Precisados estos aspectos admito que en este momento histórico que cursamos como humanidad, en el que nos encontramos sencillamente ahogados de información ante la sobreoferta de contenido que continuamente nos bombardea el internet, es difícil discernir lo real de lo falso. Urge entonces, como participantes democráticos responsables, cuidar de nuestros ordenamientos y servir oportunamente de termómetros y clarines ante cualquier restricción de la libertad de expresión que vaya más de una simple matización de su ejercicio cuando lo que se procure sea proteger derechos de terceros, la moral, el orden público, la juventud o la infancia. De lo contrario, los procesos democráticos al interior de nuestros países se tornan ineficaces y la consecución del pluralismo político y social resulta inalcanzable.
El constituyente dominicano allanó el camino para alcanzar estas metas. Aunque protegida desde nuestra primera constitución, del 6 de noviembre de 1844 (artículo 23), y prohibida la censura desde la reforma de 1907, es con la ingente labor de la constituyente de 2010 que nos encarrilamos real y efectivamente en un proceso consciente de transformación hacia un Estado social y democrático de derecho acorde con los requerimientos propios de la contemporaneidad y capaz de enfrentar los múltiples retos que esta presenta. Ciertamente, la perfección igualitaria, equitativa y progresiva que se procura, dentro de un marco de libertad individual y justicia social, es una meta indudablemente utópica pero que no por ello nos ralentiza, pues se hace camino al andar y al volver la vista atrás se ve la senda -de limitación y restricción- que nunca se ha de volver a pisar.

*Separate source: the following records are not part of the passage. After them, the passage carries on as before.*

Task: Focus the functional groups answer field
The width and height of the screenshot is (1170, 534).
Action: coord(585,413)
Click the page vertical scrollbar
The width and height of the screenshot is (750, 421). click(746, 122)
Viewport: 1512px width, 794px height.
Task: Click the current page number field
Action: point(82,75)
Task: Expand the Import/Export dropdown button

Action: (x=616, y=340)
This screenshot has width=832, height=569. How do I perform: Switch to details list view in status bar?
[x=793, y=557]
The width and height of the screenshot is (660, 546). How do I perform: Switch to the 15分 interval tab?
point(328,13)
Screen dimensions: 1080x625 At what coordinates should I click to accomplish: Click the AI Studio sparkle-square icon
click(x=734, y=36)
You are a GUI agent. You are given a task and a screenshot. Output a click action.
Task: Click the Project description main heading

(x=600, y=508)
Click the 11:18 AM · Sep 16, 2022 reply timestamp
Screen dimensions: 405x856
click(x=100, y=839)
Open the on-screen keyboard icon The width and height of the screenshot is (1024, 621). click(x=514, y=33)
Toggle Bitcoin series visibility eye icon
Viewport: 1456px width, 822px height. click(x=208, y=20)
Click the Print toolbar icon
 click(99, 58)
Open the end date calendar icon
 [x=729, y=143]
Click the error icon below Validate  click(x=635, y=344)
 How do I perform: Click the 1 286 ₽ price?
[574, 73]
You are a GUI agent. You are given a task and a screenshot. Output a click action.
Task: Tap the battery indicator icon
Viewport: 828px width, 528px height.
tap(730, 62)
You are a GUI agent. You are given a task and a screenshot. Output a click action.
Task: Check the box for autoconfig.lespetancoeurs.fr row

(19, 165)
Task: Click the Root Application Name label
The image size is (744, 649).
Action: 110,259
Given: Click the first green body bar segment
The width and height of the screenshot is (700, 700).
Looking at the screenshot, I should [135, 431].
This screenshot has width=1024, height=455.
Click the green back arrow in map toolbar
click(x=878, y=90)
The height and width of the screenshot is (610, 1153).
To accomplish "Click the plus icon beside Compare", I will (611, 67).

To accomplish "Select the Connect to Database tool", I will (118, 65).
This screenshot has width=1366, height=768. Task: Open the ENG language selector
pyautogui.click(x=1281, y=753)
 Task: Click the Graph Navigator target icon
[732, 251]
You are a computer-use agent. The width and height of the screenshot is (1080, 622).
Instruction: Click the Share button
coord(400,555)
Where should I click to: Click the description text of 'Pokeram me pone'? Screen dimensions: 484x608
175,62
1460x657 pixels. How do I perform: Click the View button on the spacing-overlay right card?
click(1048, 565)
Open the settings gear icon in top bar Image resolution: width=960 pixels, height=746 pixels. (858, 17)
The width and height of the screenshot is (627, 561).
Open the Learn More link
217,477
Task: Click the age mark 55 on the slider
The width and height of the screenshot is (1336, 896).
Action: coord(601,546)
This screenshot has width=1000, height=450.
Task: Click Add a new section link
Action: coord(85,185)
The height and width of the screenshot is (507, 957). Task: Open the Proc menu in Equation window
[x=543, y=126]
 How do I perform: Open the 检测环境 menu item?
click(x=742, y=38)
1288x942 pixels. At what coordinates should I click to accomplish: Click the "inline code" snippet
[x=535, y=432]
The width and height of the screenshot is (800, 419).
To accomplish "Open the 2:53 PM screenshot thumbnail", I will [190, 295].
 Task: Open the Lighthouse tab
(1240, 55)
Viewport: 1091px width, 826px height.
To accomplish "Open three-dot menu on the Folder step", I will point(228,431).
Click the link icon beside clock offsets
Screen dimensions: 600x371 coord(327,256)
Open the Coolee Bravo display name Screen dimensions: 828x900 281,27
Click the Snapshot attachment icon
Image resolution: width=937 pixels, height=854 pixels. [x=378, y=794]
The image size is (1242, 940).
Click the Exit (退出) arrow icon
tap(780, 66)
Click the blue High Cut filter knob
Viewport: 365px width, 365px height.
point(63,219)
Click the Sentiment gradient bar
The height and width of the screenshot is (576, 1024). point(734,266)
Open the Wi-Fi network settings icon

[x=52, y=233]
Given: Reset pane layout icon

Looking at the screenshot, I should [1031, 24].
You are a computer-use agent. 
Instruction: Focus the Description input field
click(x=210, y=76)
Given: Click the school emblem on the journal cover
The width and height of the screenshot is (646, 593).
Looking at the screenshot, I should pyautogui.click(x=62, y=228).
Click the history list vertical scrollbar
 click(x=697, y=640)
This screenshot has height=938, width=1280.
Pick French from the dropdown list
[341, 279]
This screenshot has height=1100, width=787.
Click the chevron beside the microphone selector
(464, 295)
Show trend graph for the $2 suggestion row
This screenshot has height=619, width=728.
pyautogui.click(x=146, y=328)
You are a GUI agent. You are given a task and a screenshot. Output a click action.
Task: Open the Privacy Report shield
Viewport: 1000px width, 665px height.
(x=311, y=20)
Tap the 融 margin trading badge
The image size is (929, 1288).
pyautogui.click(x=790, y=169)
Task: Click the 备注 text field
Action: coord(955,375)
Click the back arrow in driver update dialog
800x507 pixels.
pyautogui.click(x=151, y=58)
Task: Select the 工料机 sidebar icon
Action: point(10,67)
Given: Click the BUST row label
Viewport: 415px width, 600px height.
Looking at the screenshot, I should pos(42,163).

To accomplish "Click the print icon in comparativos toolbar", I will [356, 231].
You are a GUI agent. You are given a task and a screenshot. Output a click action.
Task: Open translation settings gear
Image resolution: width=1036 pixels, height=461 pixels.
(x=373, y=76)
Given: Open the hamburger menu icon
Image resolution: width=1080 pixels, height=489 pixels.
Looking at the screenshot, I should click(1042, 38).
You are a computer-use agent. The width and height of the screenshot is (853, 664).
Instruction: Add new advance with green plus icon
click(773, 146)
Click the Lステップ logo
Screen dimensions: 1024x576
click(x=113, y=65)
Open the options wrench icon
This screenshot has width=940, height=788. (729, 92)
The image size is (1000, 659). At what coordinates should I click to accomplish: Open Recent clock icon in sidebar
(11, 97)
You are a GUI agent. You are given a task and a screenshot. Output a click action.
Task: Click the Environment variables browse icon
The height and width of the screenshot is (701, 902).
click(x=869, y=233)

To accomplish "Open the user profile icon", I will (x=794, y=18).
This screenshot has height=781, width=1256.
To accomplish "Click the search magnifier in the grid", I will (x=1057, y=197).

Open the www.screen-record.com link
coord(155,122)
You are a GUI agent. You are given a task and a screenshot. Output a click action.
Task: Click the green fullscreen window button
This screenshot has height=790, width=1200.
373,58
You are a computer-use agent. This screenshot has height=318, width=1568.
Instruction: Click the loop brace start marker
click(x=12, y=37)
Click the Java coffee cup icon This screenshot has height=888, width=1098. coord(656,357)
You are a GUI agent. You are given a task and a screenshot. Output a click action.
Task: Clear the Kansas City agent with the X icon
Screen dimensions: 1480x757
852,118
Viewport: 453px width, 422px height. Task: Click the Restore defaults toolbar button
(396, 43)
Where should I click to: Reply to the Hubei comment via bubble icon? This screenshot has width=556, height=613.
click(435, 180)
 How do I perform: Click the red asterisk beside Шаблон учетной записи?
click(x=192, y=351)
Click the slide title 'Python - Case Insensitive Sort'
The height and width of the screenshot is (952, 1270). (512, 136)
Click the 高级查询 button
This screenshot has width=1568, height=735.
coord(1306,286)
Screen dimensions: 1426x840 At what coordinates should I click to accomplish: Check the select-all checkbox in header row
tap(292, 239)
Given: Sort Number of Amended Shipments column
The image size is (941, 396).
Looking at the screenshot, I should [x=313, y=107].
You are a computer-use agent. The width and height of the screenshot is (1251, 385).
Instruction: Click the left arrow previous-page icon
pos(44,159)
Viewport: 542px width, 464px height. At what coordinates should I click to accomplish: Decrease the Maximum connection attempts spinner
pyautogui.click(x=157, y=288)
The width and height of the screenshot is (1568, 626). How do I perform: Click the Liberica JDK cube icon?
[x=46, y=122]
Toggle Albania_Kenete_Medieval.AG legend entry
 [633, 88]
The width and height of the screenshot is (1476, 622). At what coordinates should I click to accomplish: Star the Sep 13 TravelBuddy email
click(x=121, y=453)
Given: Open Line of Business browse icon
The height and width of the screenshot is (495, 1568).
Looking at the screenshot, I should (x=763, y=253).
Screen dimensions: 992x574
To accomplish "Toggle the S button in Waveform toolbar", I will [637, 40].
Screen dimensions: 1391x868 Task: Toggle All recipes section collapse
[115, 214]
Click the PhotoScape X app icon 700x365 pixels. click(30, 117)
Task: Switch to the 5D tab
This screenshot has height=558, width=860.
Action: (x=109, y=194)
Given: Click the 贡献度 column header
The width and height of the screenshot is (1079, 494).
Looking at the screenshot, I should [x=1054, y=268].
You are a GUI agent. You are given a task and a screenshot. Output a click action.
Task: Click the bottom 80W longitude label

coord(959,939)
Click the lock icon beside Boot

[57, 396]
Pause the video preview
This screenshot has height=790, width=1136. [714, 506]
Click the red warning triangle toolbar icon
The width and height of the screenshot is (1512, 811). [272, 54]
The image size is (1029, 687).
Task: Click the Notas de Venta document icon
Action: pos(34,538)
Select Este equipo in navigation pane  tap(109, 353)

A don Sergio Ramírez y a don Carlos Fernando Chamorro, así como a los demás nicaragüenses y latinoamericanos forzados a vivir en el exilio por no encadenar su pensamiento ante el despotismo de la autoridad, no desaniméis. El patriotismo, como atinadamente señaló el político y diplomático estadounidense Adlai Stevenson, no se limita a breves o frenéticos arrebatos de emoción, sino a la dedicación tranquila y constante de toda una vida; dedicación esta que encuentra uno de sus mejores y más certeros vehículos en el pensamiento plasmado en las letras. En el mientras tanto, sepan que encuentran en el medio del Caribe un hogar que calurosamente los recibe.
¡Enhorabuena nuevamente a iniciativas como esta el Festival Centroamérica Cuenta!